▶ **What you are asked to do**:
Everything from the line with "Click the Your Contact Details card icon" to the line with "You are a GUI" in the listing below, both lines included, needs to be copied exactly, apart from the pictures.

▶ **Record extracts**:
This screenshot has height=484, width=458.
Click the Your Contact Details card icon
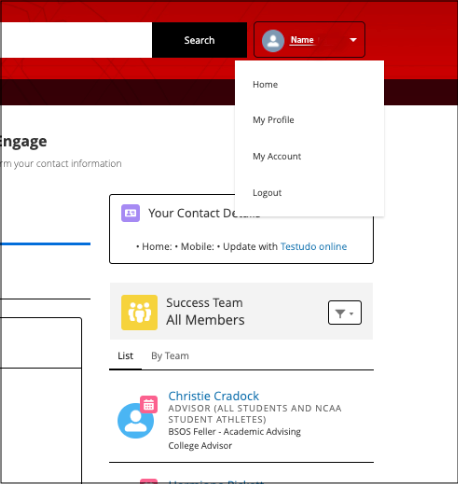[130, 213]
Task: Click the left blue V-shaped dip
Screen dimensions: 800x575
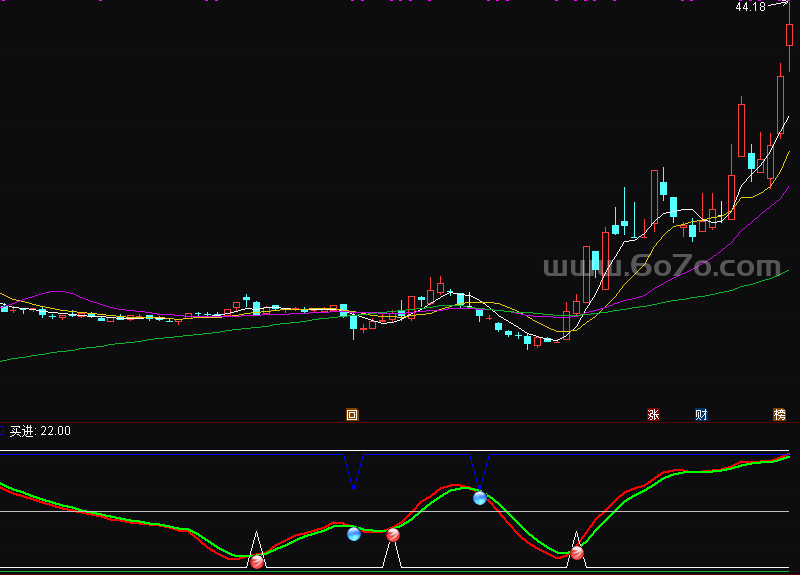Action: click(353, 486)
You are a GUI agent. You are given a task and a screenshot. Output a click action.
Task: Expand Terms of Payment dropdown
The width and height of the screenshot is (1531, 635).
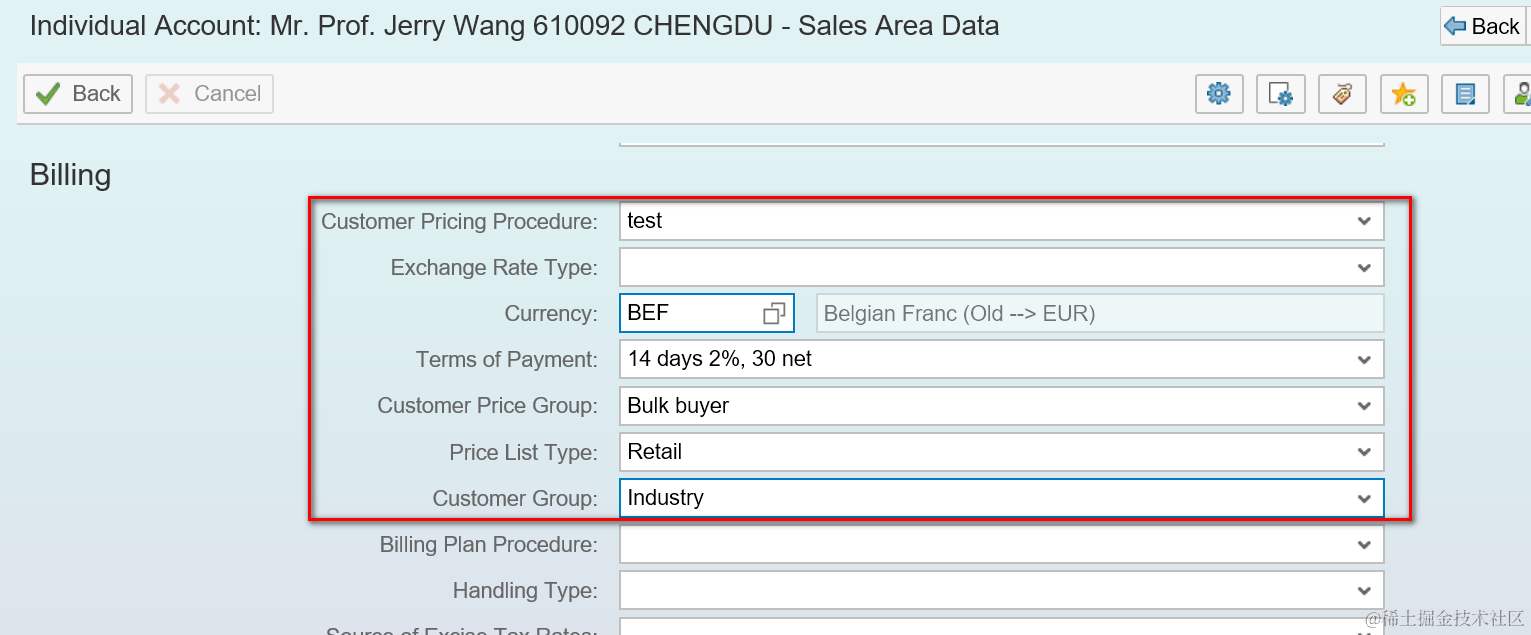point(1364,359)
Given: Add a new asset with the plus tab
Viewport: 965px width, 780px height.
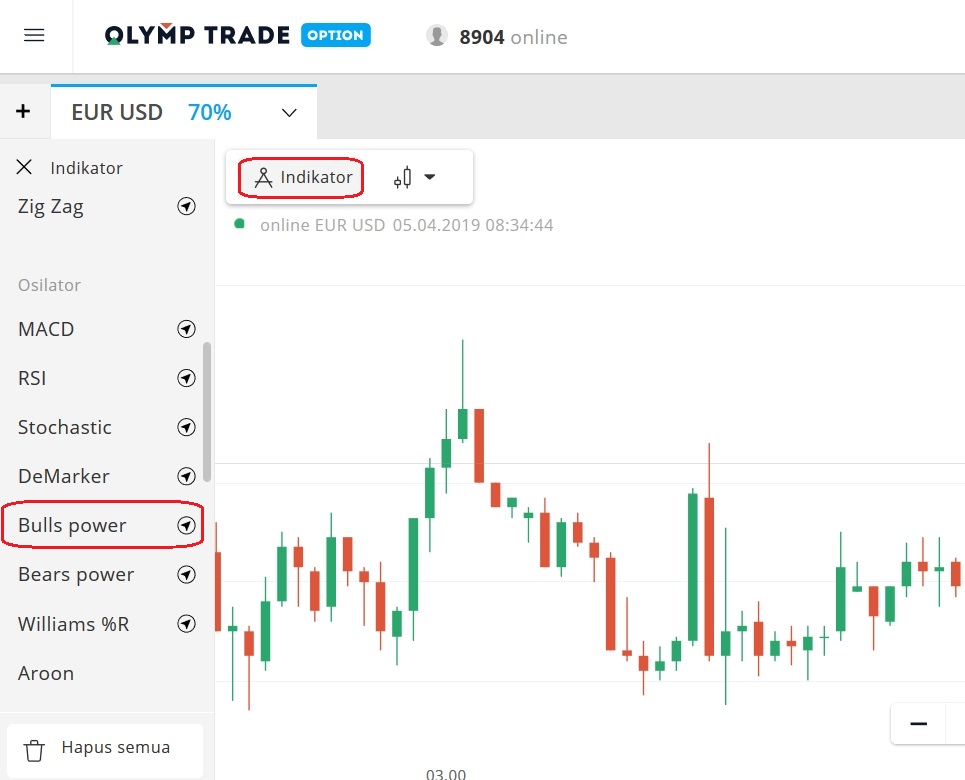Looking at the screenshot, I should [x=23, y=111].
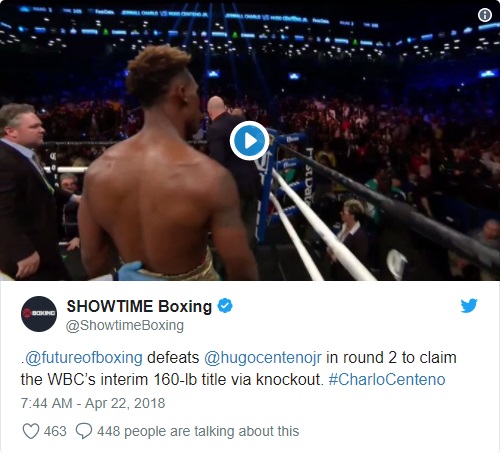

* * *

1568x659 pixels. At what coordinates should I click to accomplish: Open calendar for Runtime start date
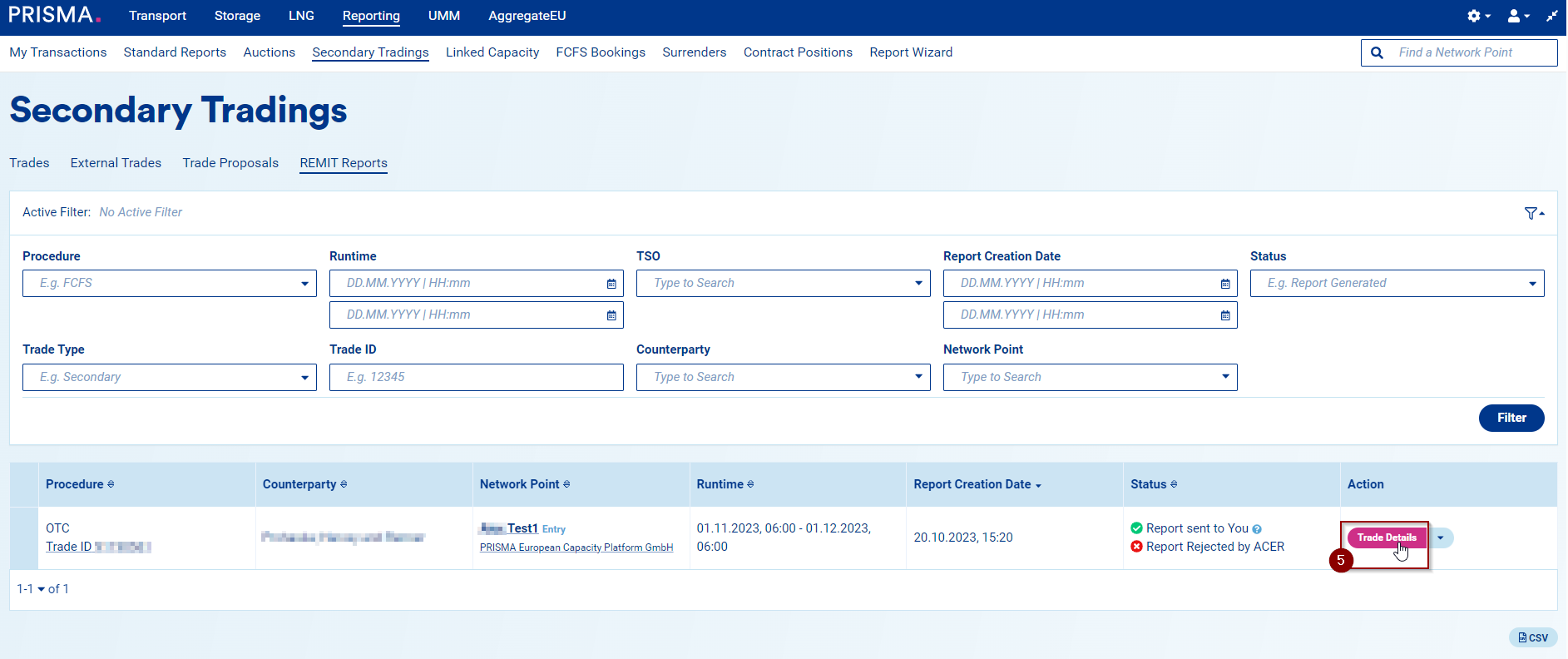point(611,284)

▶ **Solution for this exercise**:
Click the Your Contact Details card icon
[130, 213]
Task: Click the left blue V-shaped dip
Screen dimensions: 800x575
Action: click(353, 486)
You are a GUI agent. You are given a task and a screenshot. Output a click action.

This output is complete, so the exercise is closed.